A&B Properties Inc. and related companies have purchased for $21.4 million the two-building Ninigret Office Park near Salt Lake City.

The two buildings have a total of 185,000 square feet of leasable space in the 175-acre Ninigret Business Park which is 10 miles west of downtown Salt Lake City. A&B Properties is a subsidiary of Alexander & Baldwin Inc.


CHEVRON LOGS RECORD PROFITS

NEW YORK — Despite steep hurricane-related costs, oil giant Chevron Corp.'s profit jumped to a record $4.1 billion in the fourth quarter, boosted mostly by the same high oil, natural gas and gasoline prices that have stretched family budgets and enraged politicians over the past year.

Chevron's quarterly earnings were up 20 percent compared with a year-ago profit of $3.4 billion. However, the per-share results of $1.86, up from $1.63 a share in the fourth quarter of 2004, were 3 cents below analyst expectations, according to a survey by Thomson Financial.


HALLIBURTON TO SELL STOCK IN IPO

DALLAS — Halliburton Co. said yesterday it plans to sell a minority stake in its engineering and construction unit KBR through an initial public offering. KBR has generated controversy over how it has become the largest U.S. contractor in Iraq.

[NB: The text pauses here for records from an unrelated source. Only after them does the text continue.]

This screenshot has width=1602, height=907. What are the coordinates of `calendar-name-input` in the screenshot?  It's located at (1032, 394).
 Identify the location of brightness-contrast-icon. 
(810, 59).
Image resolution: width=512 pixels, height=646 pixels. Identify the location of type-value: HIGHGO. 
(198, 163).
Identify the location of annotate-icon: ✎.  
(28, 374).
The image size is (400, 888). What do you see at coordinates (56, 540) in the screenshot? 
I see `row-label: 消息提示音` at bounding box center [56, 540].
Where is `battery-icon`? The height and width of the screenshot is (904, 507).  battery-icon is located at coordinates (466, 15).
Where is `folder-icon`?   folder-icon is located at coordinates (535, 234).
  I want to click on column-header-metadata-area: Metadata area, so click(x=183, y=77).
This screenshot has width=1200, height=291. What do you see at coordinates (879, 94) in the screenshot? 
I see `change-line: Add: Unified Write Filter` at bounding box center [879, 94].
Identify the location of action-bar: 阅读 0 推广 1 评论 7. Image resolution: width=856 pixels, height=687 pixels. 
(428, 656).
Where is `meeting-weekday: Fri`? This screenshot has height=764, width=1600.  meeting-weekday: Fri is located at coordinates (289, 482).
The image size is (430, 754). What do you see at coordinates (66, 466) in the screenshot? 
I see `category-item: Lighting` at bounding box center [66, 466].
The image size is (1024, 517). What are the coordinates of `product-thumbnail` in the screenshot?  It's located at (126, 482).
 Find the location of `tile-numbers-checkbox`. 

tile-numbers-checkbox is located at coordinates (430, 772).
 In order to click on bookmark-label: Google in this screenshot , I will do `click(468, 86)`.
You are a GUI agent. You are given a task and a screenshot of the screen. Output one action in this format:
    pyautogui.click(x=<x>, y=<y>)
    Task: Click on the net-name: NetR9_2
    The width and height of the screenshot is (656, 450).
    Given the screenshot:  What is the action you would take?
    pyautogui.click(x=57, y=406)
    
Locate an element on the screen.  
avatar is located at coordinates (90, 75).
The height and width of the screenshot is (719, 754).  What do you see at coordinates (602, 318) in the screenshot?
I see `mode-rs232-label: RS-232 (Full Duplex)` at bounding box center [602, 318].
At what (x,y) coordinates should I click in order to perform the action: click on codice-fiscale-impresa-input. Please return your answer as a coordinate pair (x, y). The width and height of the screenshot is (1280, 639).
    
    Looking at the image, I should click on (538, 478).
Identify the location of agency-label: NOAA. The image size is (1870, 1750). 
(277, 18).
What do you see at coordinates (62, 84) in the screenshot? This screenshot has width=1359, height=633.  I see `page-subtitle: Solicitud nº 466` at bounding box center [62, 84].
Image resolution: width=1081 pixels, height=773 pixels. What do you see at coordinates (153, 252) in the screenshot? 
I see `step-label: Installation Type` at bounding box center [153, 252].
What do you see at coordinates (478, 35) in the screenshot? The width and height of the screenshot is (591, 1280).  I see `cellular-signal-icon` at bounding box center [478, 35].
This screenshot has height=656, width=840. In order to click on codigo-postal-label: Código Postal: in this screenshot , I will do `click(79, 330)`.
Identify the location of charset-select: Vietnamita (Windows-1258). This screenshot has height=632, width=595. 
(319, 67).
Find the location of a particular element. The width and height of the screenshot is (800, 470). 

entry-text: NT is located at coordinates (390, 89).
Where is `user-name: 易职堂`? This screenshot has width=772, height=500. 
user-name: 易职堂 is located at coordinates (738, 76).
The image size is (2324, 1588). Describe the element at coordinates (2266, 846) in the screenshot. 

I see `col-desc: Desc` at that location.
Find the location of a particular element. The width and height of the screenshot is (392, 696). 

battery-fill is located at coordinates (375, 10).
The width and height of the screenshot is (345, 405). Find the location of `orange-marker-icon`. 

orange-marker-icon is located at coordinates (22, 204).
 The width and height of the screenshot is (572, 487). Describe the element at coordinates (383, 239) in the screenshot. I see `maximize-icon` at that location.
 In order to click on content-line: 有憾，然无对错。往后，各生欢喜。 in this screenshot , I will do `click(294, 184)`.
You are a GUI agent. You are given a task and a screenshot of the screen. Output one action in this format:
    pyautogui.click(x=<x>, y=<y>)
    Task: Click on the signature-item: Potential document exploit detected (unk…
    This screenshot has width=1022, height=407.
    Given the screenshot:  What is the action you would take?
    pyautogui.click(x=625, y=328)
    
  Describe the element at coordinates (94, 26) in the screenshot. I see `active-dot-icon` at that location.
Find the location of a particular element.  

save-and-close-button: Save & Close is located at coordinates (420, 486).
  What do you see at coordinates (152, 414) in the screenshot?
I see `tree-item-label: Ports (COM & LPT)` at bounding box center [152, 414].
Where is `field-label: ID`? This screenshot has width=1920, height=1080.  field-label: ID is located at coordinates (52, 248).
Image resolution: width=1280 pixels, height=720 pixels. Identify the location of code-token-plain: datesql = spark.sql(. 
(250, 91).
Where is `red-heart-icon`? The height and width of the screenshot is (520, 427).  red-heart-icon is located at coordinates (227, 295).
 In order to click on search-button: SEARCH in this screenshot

Halliburton shares rose 5 percent, a jump analysts attribute directly to the IPO announcement. Halliburton, whose chief executive was Vice President Dick Cheney from 1995 to 2000, has been criticized since the Iraq war began for multibillion-dollar government contracts. Halliburton is an oilfield services company based in Houston.


ASIA CARMAKERS CONTINUE TO GAIN

DETROIT — Asian automakers will gain more U.S. market share this month despite General Motors Corp.'s decision to drop prices on most vehicles, analysts predicted yesterday.

It's a familiar pattern, and one that has driven U.S. automakers to declining profits, restructurings that will cost GM and Ford at least 64,000 jobs in the next six years, and to the threat of Japan's Toyota toppling GM as the world's largest automaker. GM, Ford and the Chrysler Group's U.S. market share has declined steadily over the past 10 years.